■ **Kısa soru A**:
Kazakistan'daki olaylarla ilgili okuma metninin ilk paragrafına göre Kazakistan halkı hangi şeylere karşı sokaklara döküldü? Hepsini sıralayın.
■ **Kısa soru B**:
Kazakistan'daki olaylarla ilgili okuma metnine göre aşağıdaki soruları cevaplayın.
(i) Nazarbayev hanedanlığına karşı bardağı taşıran son damla ne oldu?
(ii) Timur Kulibayev'in sahibi olduğu holdingin adı ne?
(iii) Timur Kulibayev hangi şirketin yönetim kurulu üyesi?

■ **Okuma metni**:
——————————

Akaryakıt zammı, 30 yıldır hüküm süren Nazarbayev hanedanlığına karşı bardağı taşıran son damla oldu. İsraf, yolsuzluk, elitizm, lüks tüketim karşısında sokaklara dökülen Kazakistan halkı, sistemin kökten değişmesini talep ediyor.
30 yıllık kleptokrasi
İktidar varsa, direniş kaçınılmazdır. Direniş yoksa özgürlük de yoktur. Kazakistan’da gördüğümüz tablo bunun örneğidir. Akaryakıta yapılan zam, devenin belini kıran son “saman çöpü” oldu. Yoksullaştırılan kitleler, 30 yıllık kleptokrasiye (hırsızlar düzeni) daha fazla tahammül edemezdi. Gerilen yay, okunu fırlattı. Kendini “ilbaşı” ilan eden Nursultan Nazarbayev’in “yüceliği”, 30 yıllık büyük “aşırmaya” dikilmiş bir kılıftı. Kleptokrasiyi başarıyla yürüten otokratın artık “büyüsü” kalmadı. Kral çıplak. Asıl konuşulması gereken akaryakıta ne kadar zam yapıldığı değil, bu zammın kim tarafından yapıldığı. Kleptokrasinin başını çekenlerden biri Timur Kulibayev’dir. Kazakistan’da nerdeyse tüm üretim araçlarını (petrol, doğalgaz, madenler, emlak, otomotiv vb.) tekelinde tutan Kulibayev, “ALMEX” adlı holdingin sahibi. Forbes’e göre serveti yaklaşık 3 milyar dolar civarında. Kulibayev, aynı zamanda Nursultan Nazarbayev’in “damadı”. Eşi Dinara Kulibayeva da Forbes’in listesine girmiş durumda. Onun da serveti 3 milyar doları geçti. Timur Kulibayev, aynı zamanda Gazprom’un yönetim kurulu üyesidir. Dolayısıyla Putin yönetiminin halkın direnişi karşısındaki telaşının “sırrını” iyi bilmek gerekiyor.

——————————

■ **Kayıtlı bilgiler**:
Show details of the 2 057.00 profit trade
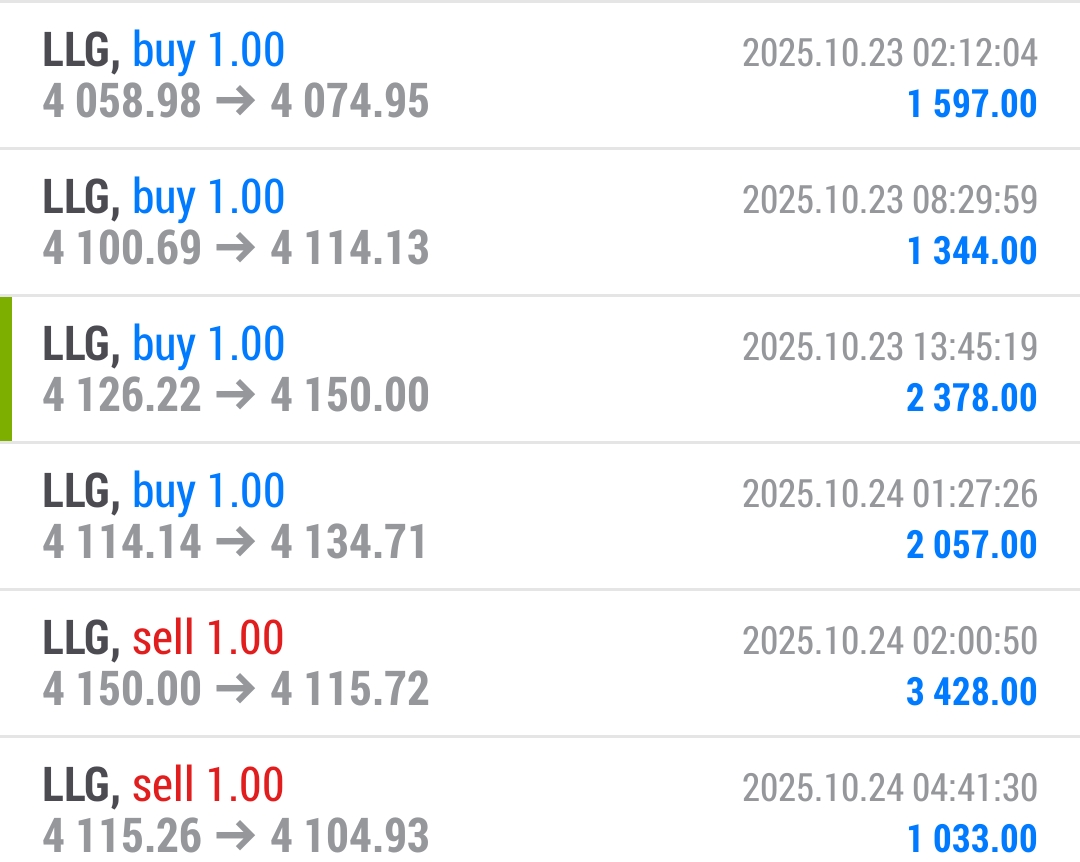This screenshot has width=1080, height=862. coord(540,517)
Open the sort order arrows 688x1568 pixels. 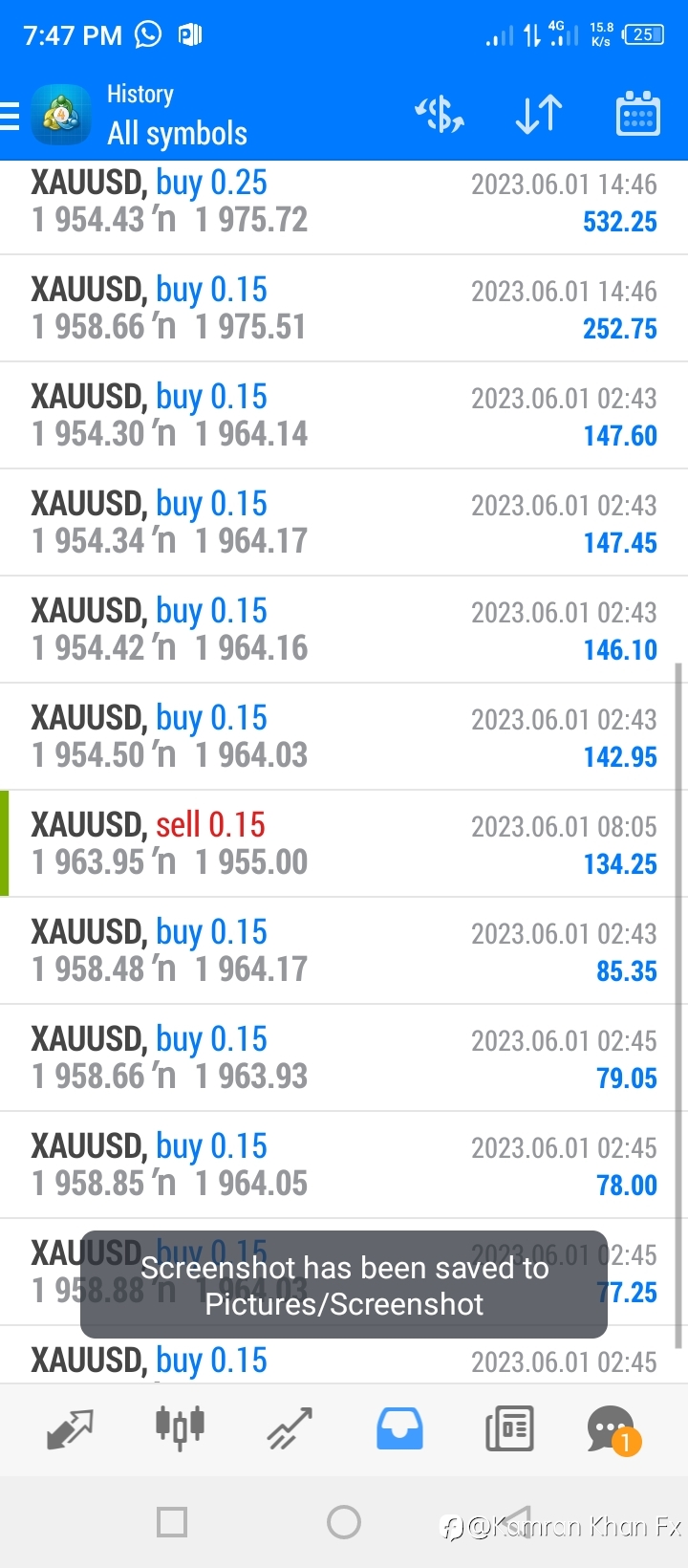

——————————

■ **Görev sonucu A**:
- İsraf
- Yolsuzluk
- Elitizm
- Lüks tüketim

■ **Görev sonucu B**:
(i) Akaryakıt zammı
(ii) ALMEX
(iii) Gazprom